For many, the idea of writing a book is intimidating; it just seems like such a big job. And, if you think about writing 5,000 words–or 50,000 words–at a single sitting, it is a big job.
But, when you view 5,000 words as ten 500 word segments, writing a book suddenly becomes more feasible, especially if you only need to write 500 words a week!
This is one of the hardest lessons to learn; I’m still learning it. As I’ve written before, I was able to do term papers–including my Honors thesis–in bursts of overnight excellence. Only recently have I realized how unhealthy and how unsatisfying last-minute writing can be; it not only puts the last-minute writer under tremendous stress, it prevents the rich reflection that can take place when you have time to write and review before going public with your words.
How long does it take to write 500 words? You’ve just read 262 words- -and I’ve barely gotten started!
Another way to view 500 words is to think in terms of 4 good-sized paragraphs, like the one above, and 4 shorter one-sentence and two-sentence paragraphs (like this), or slightly longer.
If you can blog once a week, you’re on your way to a published book. If you can blog twice a week, you’re well on your way to a published book.
In addition to writing your book in a series of short working sessions, writing your book as a series of blog posts also promotes your book while you’re writing it. This gives you an opportunity to test your market’s reaction to your ideas while building anticipation for your book.
Example of “jigsaw puzzle blogs” at work
Many enterprising authors have written books based on their blog posts. One example includes Guy Kawasaki’sReality Check.
How to get started
There are two ways to get started:
- Serendipity approach. One approach is to “blog what you want to say” each day (or week) and, after a while–which could be 6 months to a year–you assemble the blog posts into a book. This is an OK approach if you take your blog writing seriously, and write each post as an exploration of an idea, topic, or challenge your market faces. The advantage of this approach is that you may be very surprised by the insights you discover when you go back and review your blog posts. The disadvantage is, When do you stop blogging and start on your book?

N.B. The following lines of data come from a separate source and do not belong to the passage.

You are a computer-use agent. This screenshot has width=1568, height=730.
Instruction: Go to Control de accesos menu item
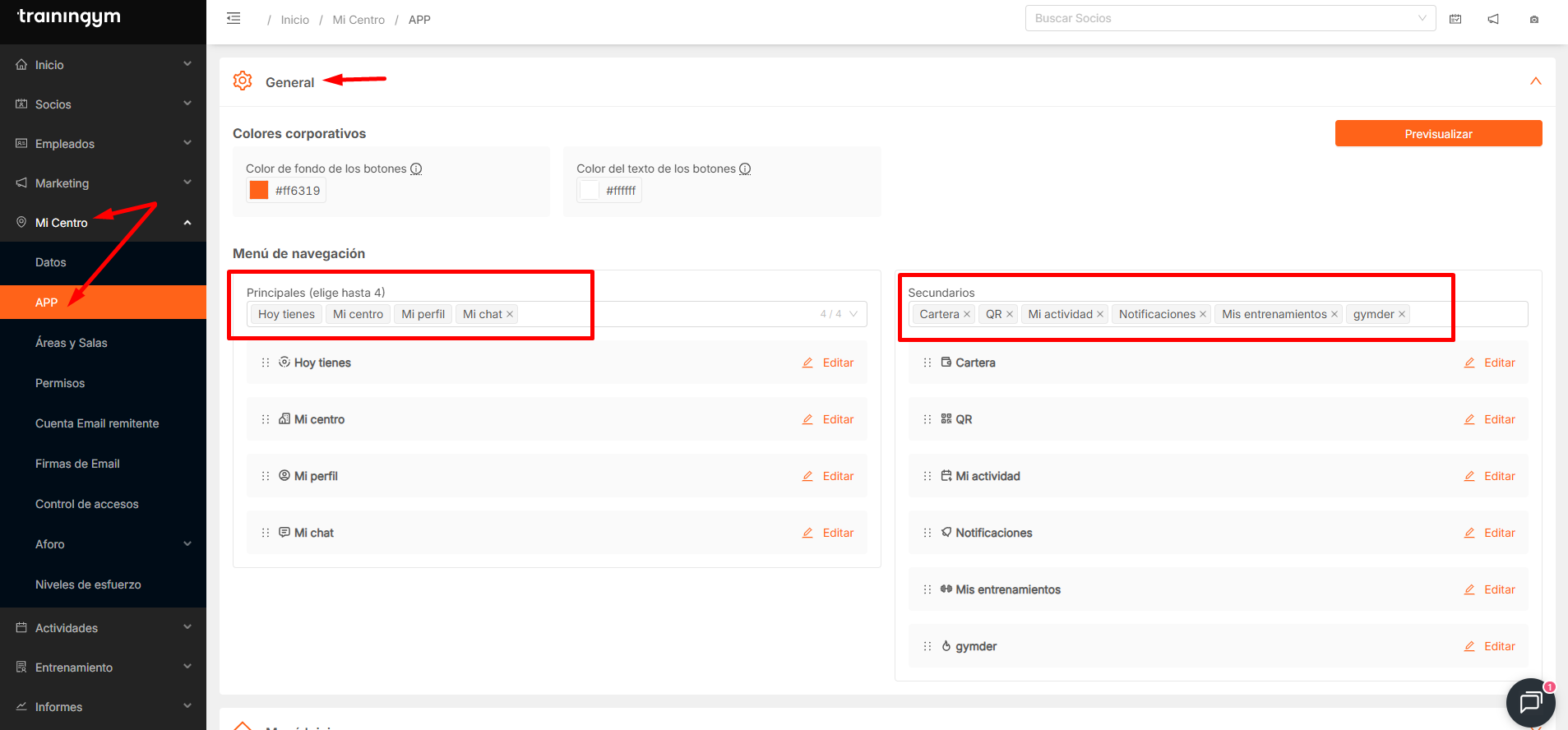(x=86, y=504)
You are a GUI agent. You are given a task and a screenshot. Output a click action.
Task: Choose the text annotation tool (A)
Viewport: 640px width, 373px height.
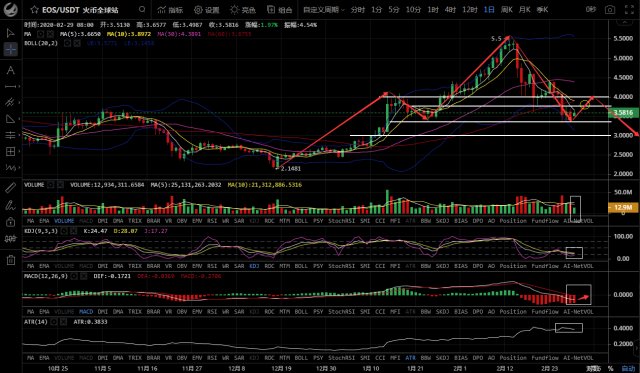tap(11, 70)
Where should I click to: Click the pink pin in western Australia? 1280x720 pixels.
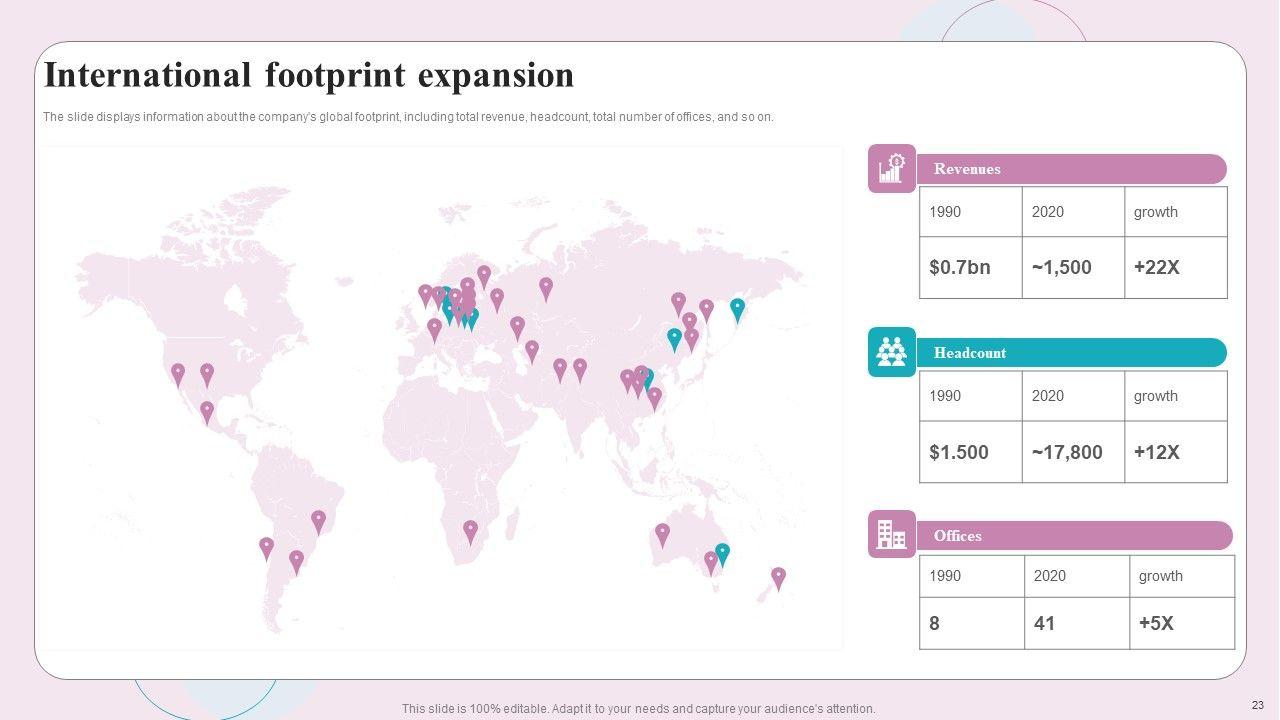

- Systematic approach. Another approach is to “start with the end” and identify the information you want to include in your book, and create a detailed table of contents for your book. Basically, you write each blog post as part of each chapter in your book. Each blog posts becomes the basis either a complete chapter, or as one of the subhead topics within each chapter. The advantages of this approach are that each blog post takes you closer to your personal brand-building book, and you can easily track your progress. The disadvantage is that it may be difficult to “see the whole” before you “assemble the parts.”
Neither approach is perfect, but, while exploring the options, you’re likely to create your own blend of Serendipity and Systematic.
For example, you might decide to post twice a week. One post will be “required content” for a specific location in a specific chapter. The second post will be on topic that you’re passionate about, but not necessarily sure where it will fit into your book.
The process is what counts
In either case, of course, the process is what’s most important. By taking action, by committing to an aggressive blogging program during 2010, and committing to getting a book published during 2010, you’re undertaking a journey that will change you and your relationship to your market.
Nothing, ever, is really predictable. Unexpected challenges and opportunities are likely to show up along the way.
But, when you proactively take the helm and set sail to a stronger personal brand during 2010, the journey begins and you are opening yourself up to new opportunities and personal branding possibilities.
Are you willing to act? Or, will 2010 be just one more year of “business as usual?”